Report your simulation parameters completely
A reproducible methods section includes: force field name and version, water model, box type and minimum distance to edge, ion concentration, thermostat and barostat algorithms, timestep, simulation length, frequency of coordinate and energy saving, software version, and hardware used. Reviewers at journals like JCTC, JCIM, and JACS increasingly check methods sections carefully against field standards.
Next steps
This guide gave you the conceptual framework for molecular dynamics simulation — what it is, how it works, what it can tell you, and what the full workflow looks like. The tutorials linked below walk through each part of that workflow in detail, with exact commands for GROMACS and step-by-step guidance for the steps that trip up most beginners.
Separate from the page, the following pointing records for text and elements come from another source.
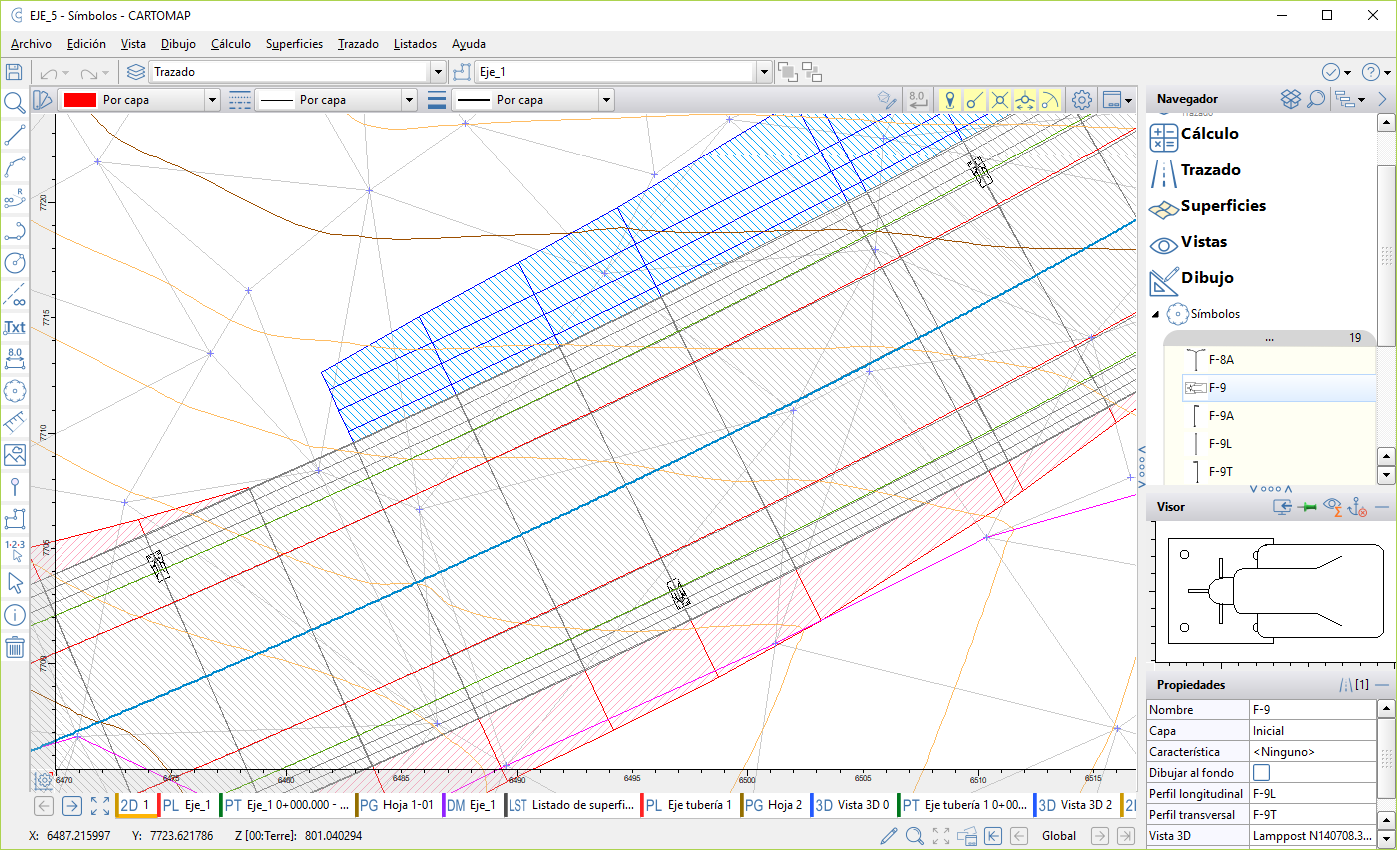Toggle the pin icon in Visor panel
This screenshot has width=1397, height=850.
click(x=1307, y=507)
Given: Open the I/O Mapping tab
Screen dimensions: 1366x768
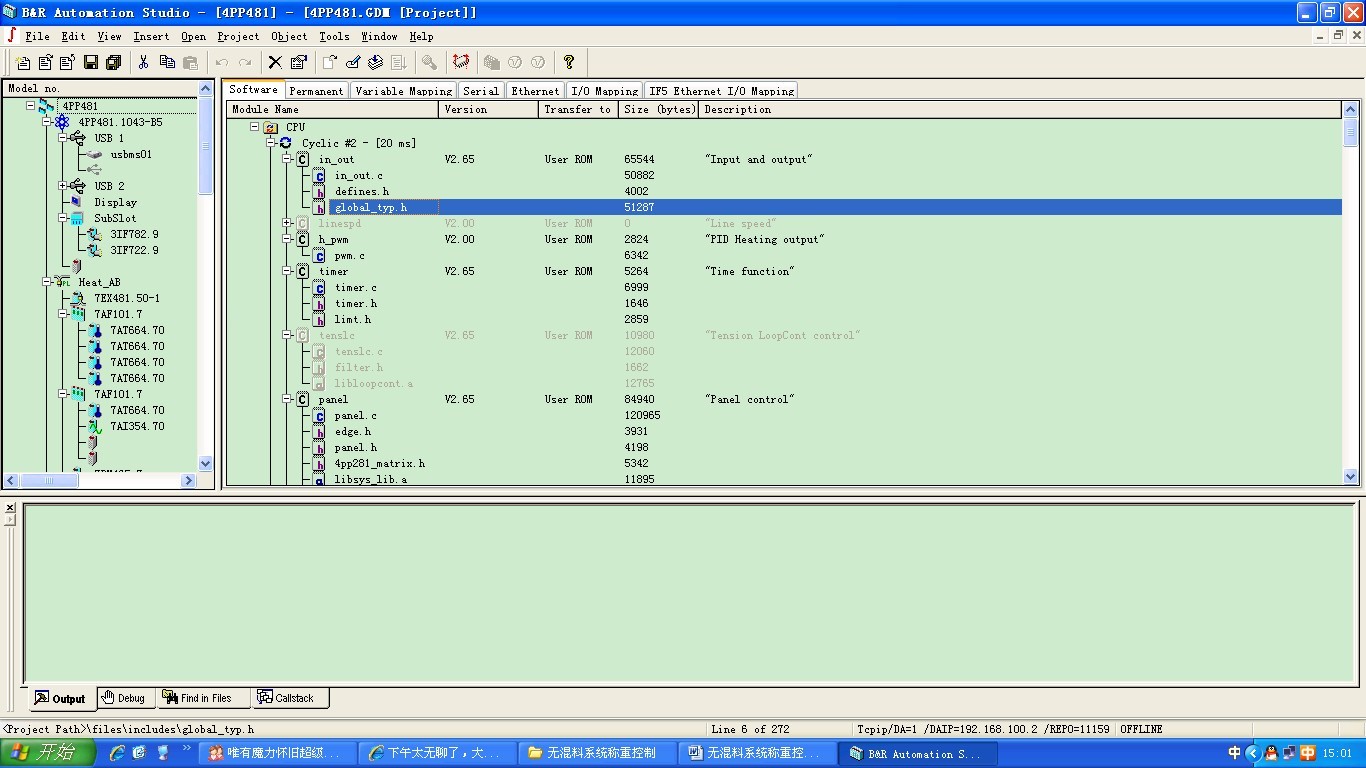Looking at the screenshot, I should (x=604, y=91).
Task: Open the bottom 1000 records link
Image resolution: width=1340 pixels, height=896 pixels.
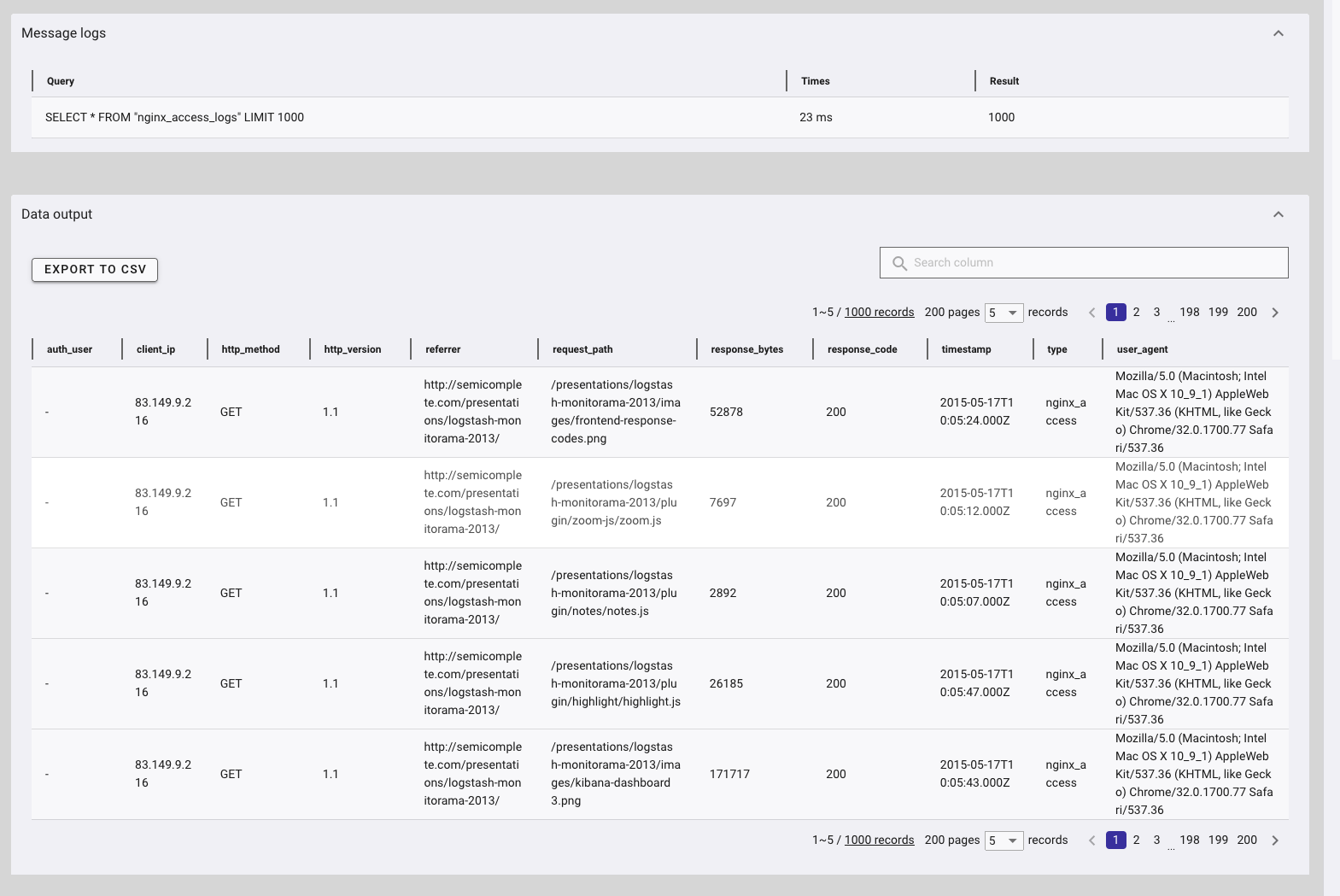Action: click(879, 840)
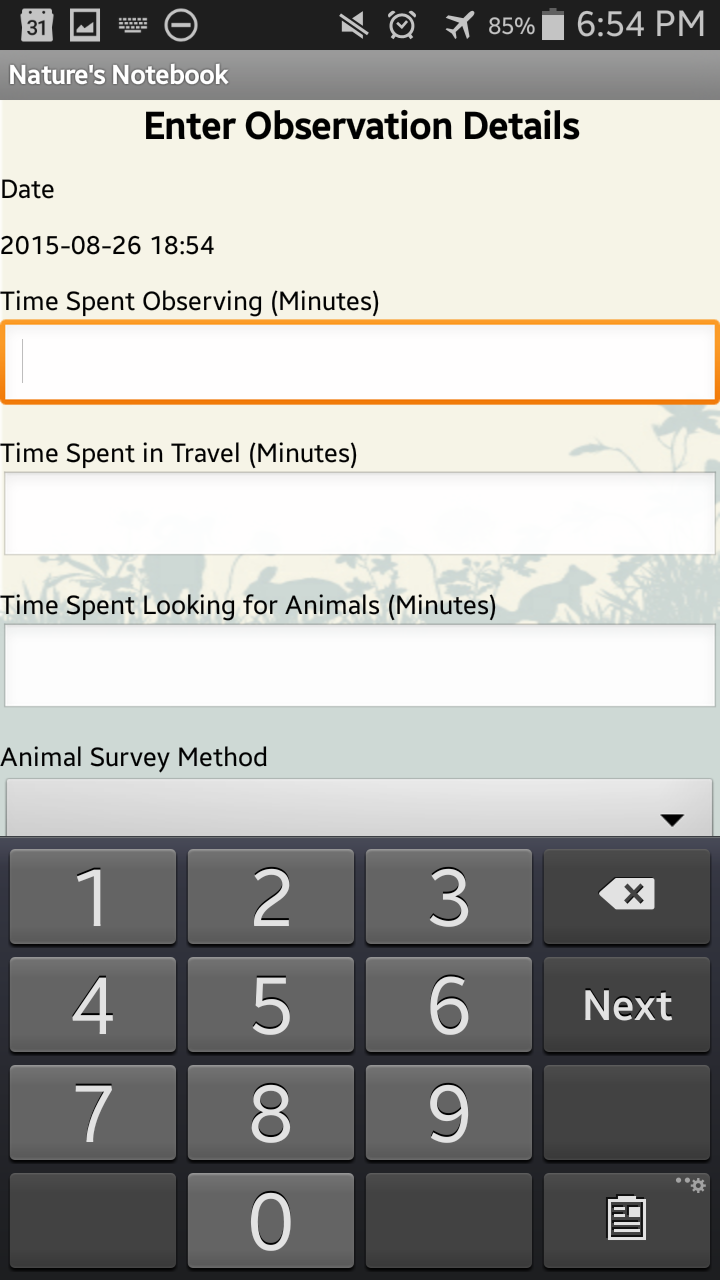Open the Animal Survey Method dropdown
This screenshot has height=1280, width=720.
(360, 808)
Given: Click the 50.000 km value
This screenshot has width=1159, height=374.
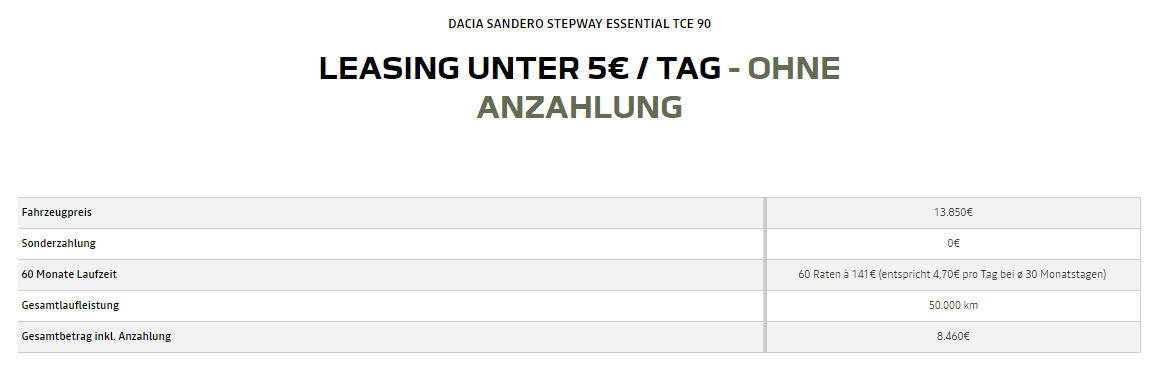Looking at the screenshot, I should click(953, 305).
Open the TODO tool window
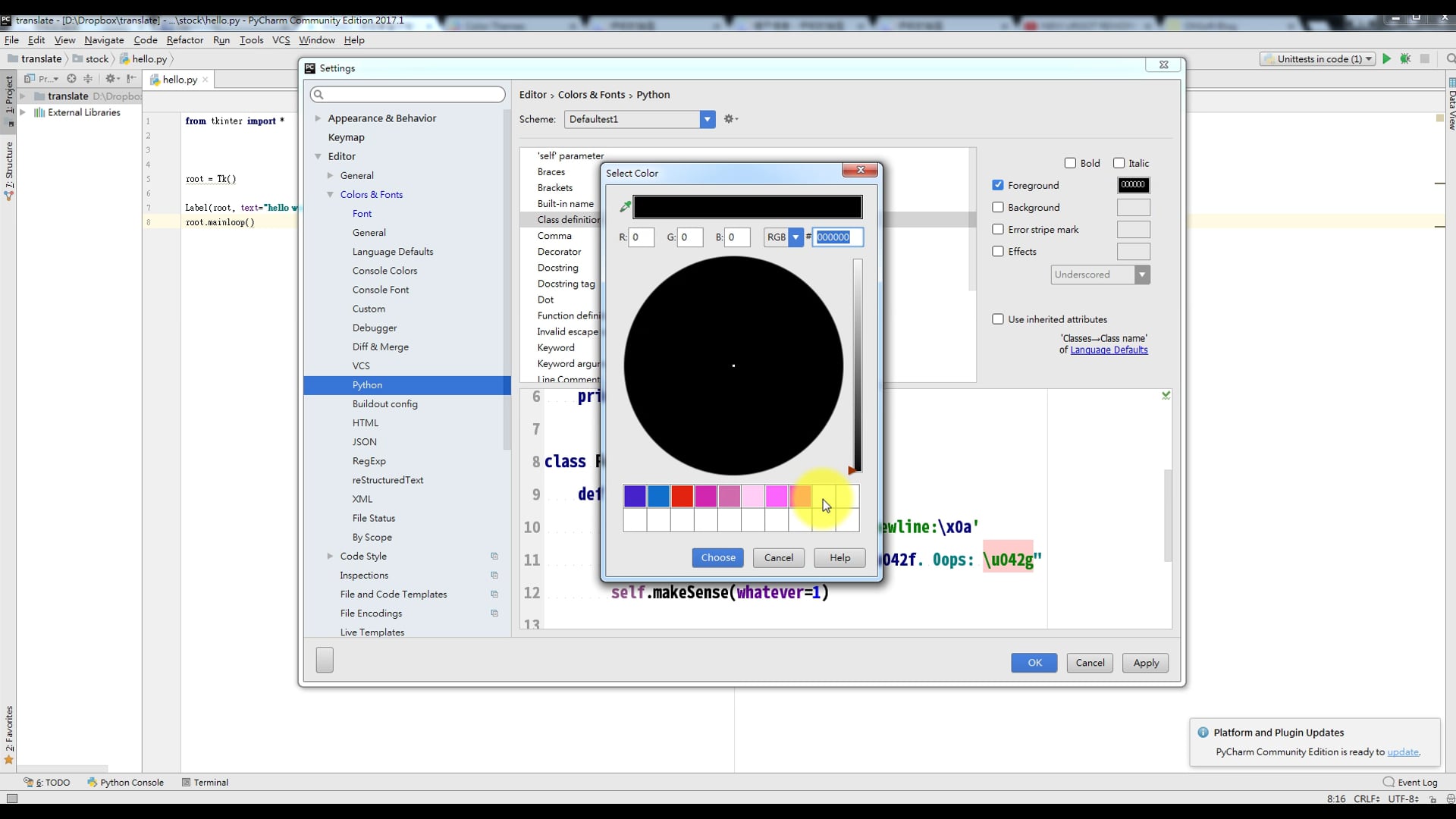Viewport: 1456px width, 819px height. pyautogui.click(x=47, y=783)
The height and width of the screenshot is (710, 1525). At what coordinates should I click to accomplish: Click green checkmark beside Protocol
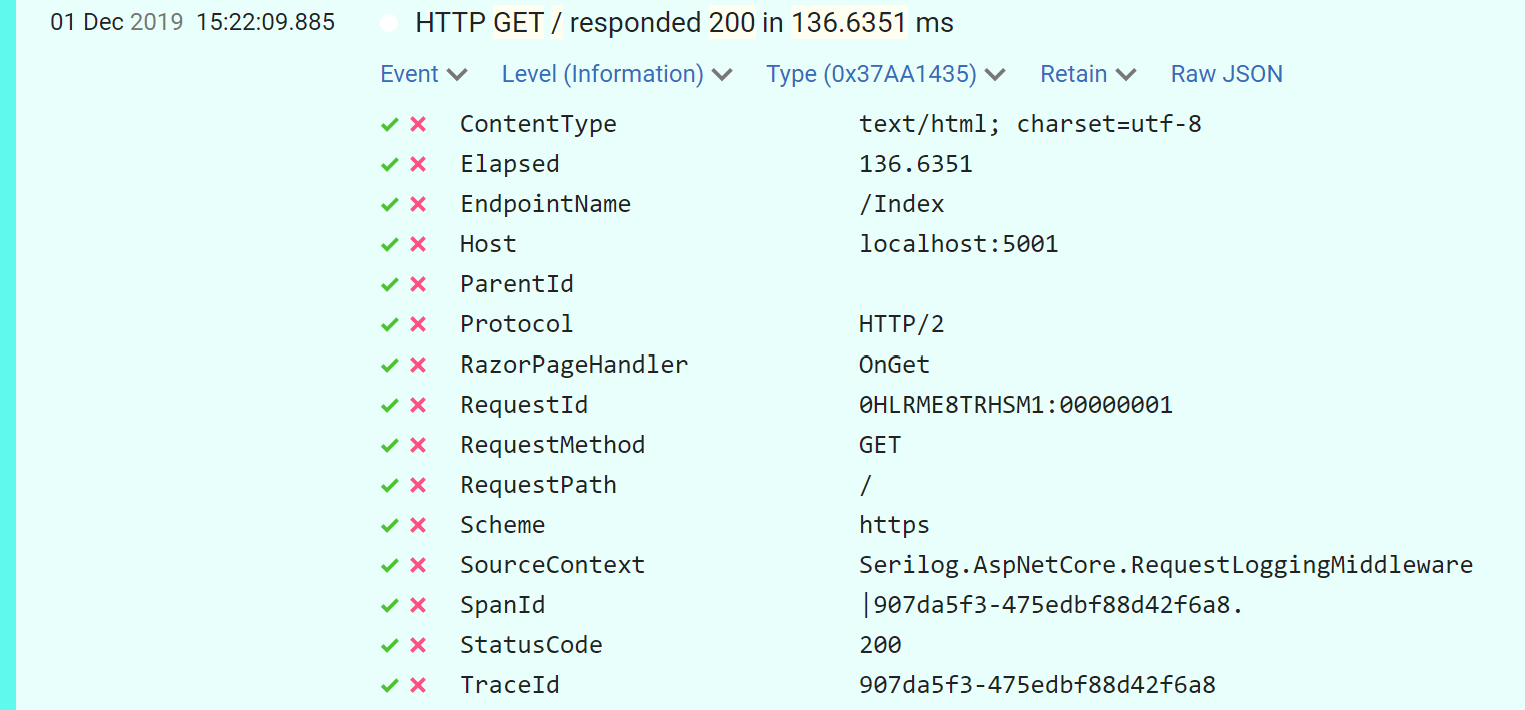[390, 325]
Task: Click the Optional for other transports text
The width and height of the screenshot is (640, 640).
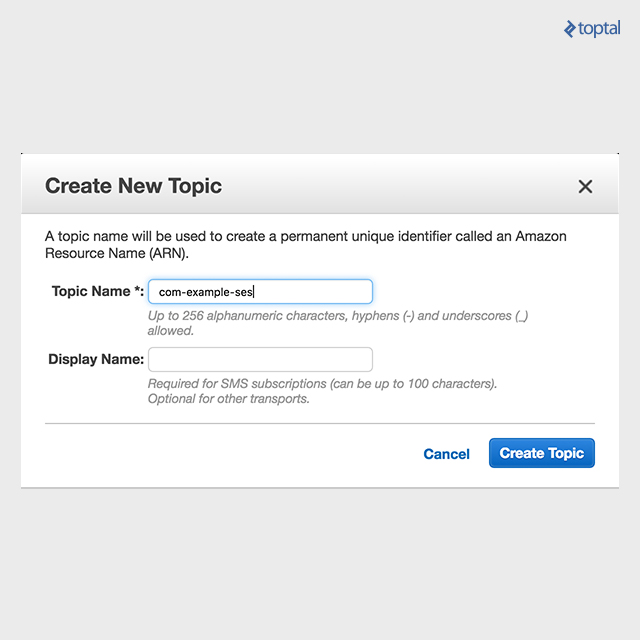Action: pyautogui.click(x=228, y=399)
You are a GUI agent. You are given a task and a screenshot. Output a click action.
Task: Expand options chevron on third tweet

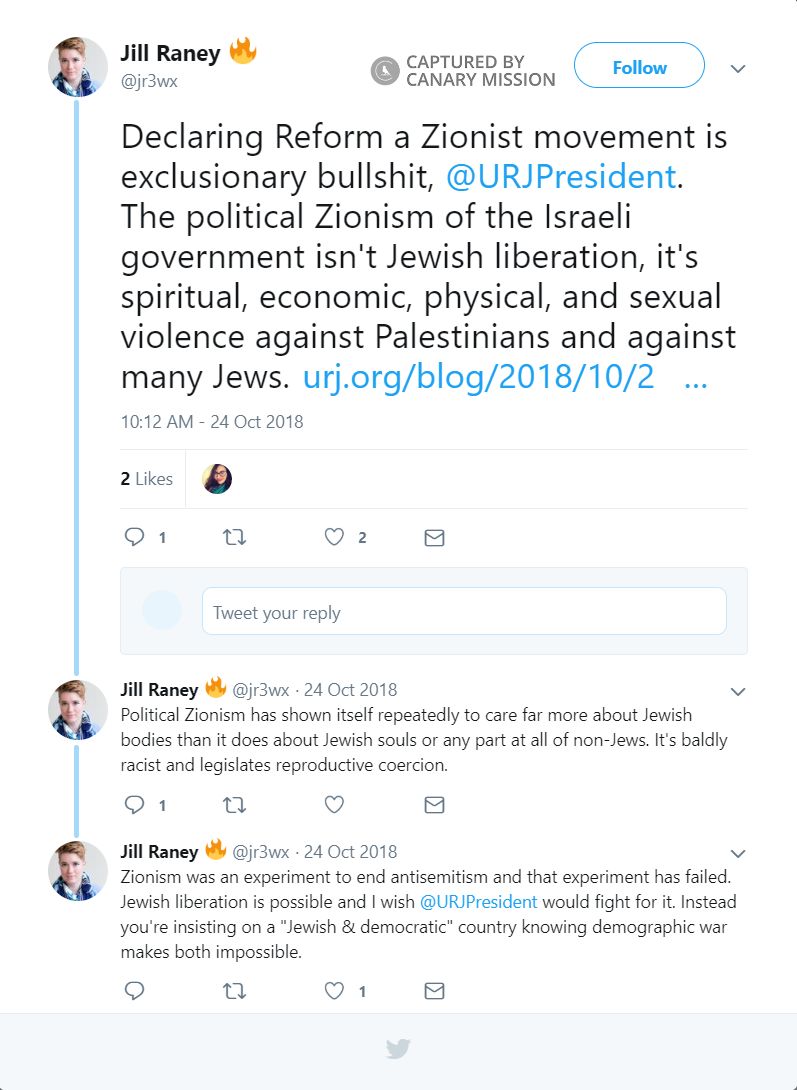click(738, 853)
If you’re coming from the docking tutorials on this site, the natural starting point is the GROMACS installation guide, followed by the system preparation tutorial. If you’ve done MD before but want to level up your analysis or learn to run protein-ligand simulations, jump directly to the analysis or protein-ligand tutorials.
The one-paragraph summary
Molecular dynamics simulation uses Newton’s laws and a force field to model how every atom in a biological system moves over time. It tells you things docking fundamentally cannot: whether a ligand stays bound, how flexible the protein is, what conformational states it visits, and — with methods like MM-GBSA — accurate binding free energies. The standard academic workflow runs in GROMACS, takes a protein from a PDB file through energy minimization, NVT and NPT equilibration, and production MD, then analyzes the trajectory with RMSD, RMSF, hydrogen bond occupancy, and free energy calculations. Getting the preparation right — force field choice, protonation states, box size, equilibration — is what separates publishable results from wasted compute time.